In the present study, the total AGC stock in Igneada Longoz Forests was estimated to be about 280 thousand tons with a mean of 124 t C ha-1. To the best of our knowledge, there is no published work reporting AGC values for this region, except for GDF ([13]). Forest planning team reported the mean AGC stock of Igneada as 95.6 t C ha-1 based on forest inventory information which they gathered during the management plan renewal process ([13]). The difference between the mean values likely stems from distinct calculation methods and coefficients used. While we employed species-specific biomass conversion and expansion factors, the management plan utilized standard stem density values and a broad categorization system. This system classifies forests as either coniferous or broadleaved based on the dominant tree species in each stand. However, flooded forests often exhibit multi-species characteristics, with basal area shares that are similar among species. In our case, most stands had more than two species, as evident in Tab. S1 (Supplementary material). This finding corroborates the work of Schöngart et al. ([35]), which emphasizes the importance of developing species-specific allometric models for biomass estimations to reduce error biases.

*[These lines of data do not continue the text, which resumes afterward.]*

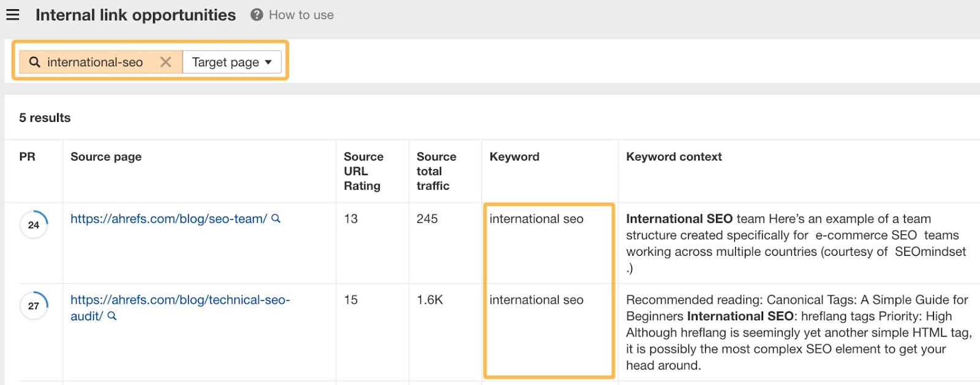Open the ahrefs.com/blog/seo-team/ source link
980x385 pixels.
click(x=168, y=219)
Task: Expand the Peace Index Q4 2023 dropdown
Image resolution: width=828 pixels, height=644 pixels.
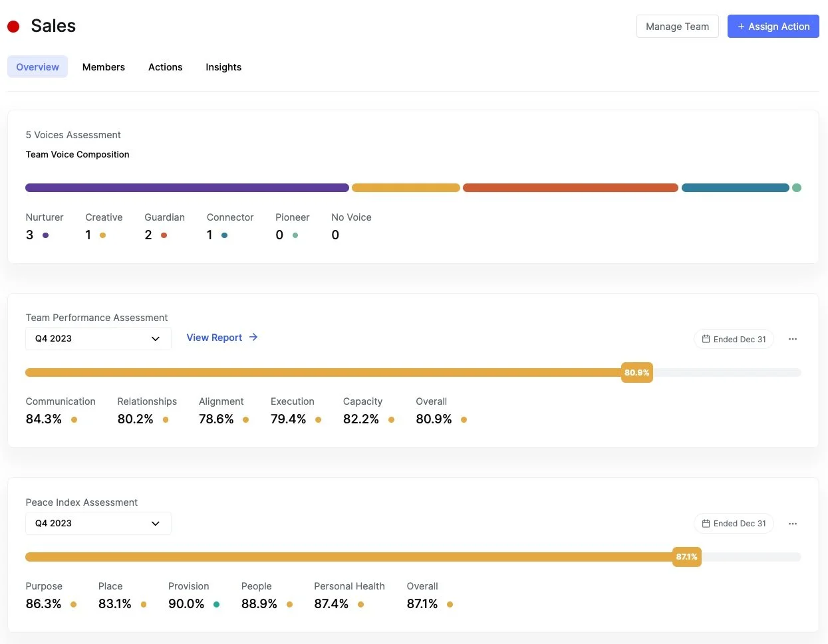Action: tap(98, 523)

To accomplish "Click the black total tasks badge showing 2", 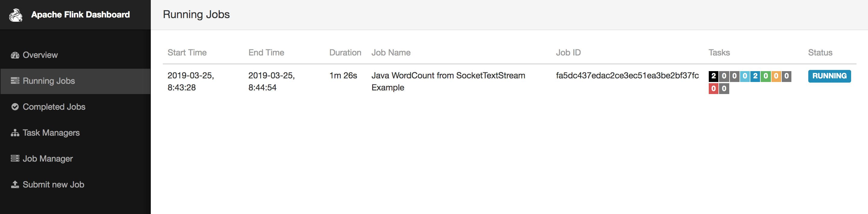I will [713, 76].
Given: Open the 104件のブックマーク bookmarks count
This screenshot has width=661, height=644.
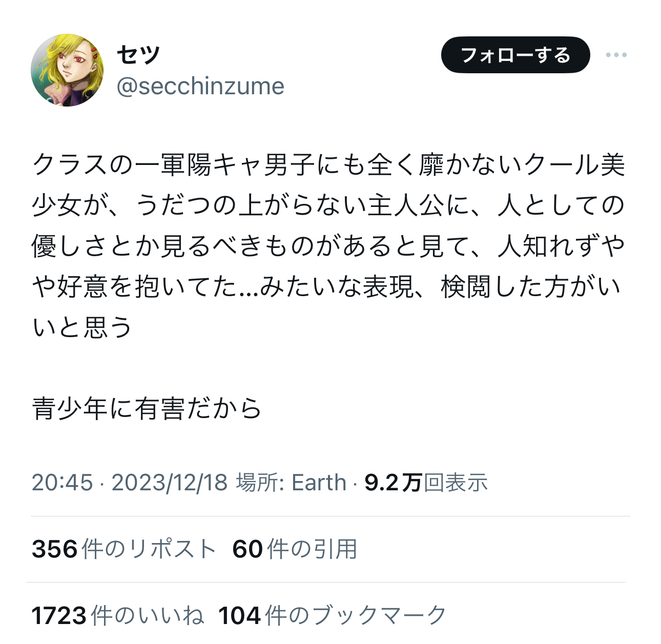Looking at the screenshot, I should click(x=333, y=615).
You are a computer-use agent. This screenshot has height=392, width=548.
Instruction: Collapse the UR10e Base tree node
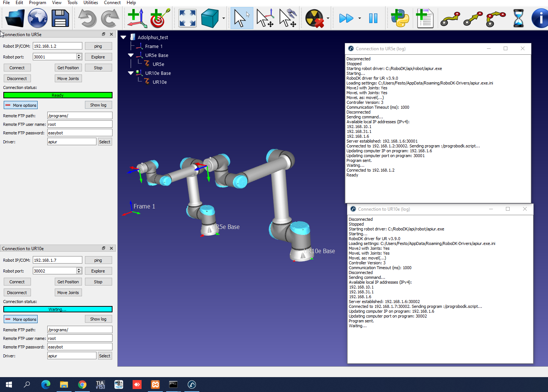131,73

Much of the published research on flooded forests has been centered in Brazil, underscoring the significant role of the Amazon in carbon cycling. For instance, Borges Pinto et al. ([7]) investigated a Cerrado forest, primarily situated in northern Brazil, reporting mean AGC values of 88 and 92 t C ha-1 for the years 2014 and 2019, respectively. They emphasized the Cerrado biome’s potential as a crucial carbon sink due to its aboveground woody biomass. Similarly, Kauffman et al. ([21]) estimated a mean AGC of 72 t C ha-1 for the semiarid northeast part of the Amazon region. The relatively low amount of AGC can be attributed to sparse vegetation cover in their study area as this region is often called Amazonian savannahs ([9]). While the AGC estimates from Brazil’s flooded forests are comparable to those reported in the present study, we acknowledge significant ecological differences between temperate and tropical forest types. Therefore, careful considerations was given when selecting each case to highlight similarities with our forest area in terms of stand structure. For example, Schöngart et al. ([35]) conducted a comprehensive study focusing on a forest stand with mean DBH and tree height values of 38.3 cm and 17 m, respectively. These values closely resemble a typical stand in Igneada Longoz Forests, as evidenced from stand tables ([13]). The researchers estimated the mean AGC of that stand as 97.2 t C ha-1. The higher estimate reported in our study (124 t C ha-1) can be attributed to differences in forest management regimes, as Igneada has been a national park under strict protection for decades ([6], [33], [13], [8]).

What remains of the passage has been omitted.